16日、ブラジルのルセフ政権に抗議するデモが各地で行われた。サンパウロでも市民がプラカードを掲げて気勢をあげた=ロイター
政府への大規模なデモは今年3回目。170万人を動員した3月には及ばなかったが、4月の70万人は上回ったようだ。リオデジャネイロでは16日、夏季五輪を控え自転車競技のテスト大会が開催されており、開始時間やコースの変更を余儀なくされた。

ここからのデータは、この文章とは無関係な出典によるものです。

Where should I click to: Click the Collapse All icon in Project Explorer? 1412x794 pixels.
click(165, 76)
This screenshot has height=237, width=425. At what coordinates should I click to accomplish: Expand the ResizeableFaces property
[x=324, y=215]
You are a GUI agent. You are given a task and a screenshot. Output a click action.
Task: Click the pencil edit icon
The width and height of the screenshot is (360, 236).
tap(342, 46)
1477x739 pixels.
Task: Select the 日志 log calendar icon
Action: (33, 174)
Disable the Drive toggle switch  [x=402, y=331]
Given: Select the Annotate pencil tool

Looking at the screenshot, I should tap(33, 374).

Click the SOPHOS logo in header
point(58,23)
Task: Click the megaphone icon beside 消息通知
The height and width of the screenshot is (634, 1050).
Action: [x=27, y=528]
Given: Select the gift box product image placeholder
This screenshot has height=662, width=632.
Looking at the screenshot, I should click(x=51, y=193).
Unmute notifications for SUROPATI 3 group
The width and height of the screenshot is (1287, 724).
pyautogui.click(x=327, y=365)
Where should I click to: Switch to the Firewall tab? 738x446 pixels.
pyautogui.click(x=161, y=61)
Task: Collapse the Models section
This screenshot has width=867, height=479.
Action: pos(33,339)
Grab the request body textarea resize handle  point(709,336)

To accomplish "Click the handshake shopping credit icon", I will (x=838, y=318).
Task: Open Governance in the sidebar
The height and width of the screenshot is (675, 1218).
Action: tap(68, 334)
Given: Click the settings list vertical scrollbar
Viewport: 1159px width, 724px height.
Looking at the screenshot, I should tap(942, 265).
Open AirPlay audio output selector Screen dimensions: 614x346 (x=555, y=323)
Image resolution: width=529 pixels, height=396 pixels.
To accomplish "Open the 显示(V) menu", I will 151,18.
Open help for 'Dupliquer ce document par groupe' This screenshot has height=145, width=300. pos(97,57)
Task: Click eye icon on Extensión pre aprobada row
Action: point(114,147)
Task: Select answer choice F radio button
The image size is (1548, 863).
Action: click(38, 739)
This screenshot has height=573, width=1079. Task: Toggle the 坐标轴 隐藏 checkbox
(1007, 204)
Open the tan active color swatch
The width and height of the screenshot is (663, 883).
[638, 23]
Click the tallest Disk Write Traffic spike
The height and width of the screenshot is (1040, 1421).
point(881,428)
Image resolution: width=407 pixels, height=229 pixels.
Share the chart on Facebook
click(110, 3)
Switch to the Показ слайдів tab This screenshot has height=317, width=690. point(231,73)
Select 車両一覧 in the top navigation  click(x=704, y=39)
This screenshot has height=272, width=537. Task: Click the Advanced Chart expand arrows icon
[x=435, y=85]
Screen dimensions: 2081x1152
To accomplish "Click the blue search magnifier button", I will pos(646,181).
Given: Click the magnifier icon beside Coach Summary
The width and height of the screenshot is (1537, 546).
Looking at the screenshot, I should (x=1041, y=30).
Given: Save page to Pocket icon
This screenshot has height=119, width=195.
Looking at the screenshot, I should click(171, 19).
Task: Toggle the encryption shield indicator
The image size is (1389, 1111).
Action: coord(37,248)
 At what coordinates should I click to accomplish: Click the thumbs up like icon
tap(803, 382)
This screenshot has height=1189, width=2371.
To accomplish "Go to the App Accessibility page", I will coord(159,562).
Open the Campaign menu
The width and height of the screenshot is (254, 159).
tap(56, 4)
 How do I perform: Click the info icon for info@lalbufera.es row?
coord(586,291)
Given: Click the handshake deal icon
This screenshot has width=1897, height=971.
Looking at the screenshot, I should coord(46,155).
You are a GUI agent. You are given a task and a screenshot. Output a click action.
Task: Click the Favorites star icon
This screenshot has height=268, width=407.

最大都市サンパウロでは、中心部のパウリスタ大通りで、サッカー代表のユニホームに身を包んだ多くの人が行進した。デモ参加者は「ジルマ(ルセフ氏)は出て行け」などと書いた紙を掲げ声をあげた。会社員のウゴ・サンデスさん(59)は「ルセフ政権はブラジルの歴史上で最も汚職にまみれている。弾劾が行われるべきだ」と語った。
この日のデモは複数の市民団体が呼びかけ、交流サイトなどを通じて参加者が広がった。大部分のデモ隊は静かに歩くなど平和的に抗議しており、大規模な衝突や暴動は報じられていない。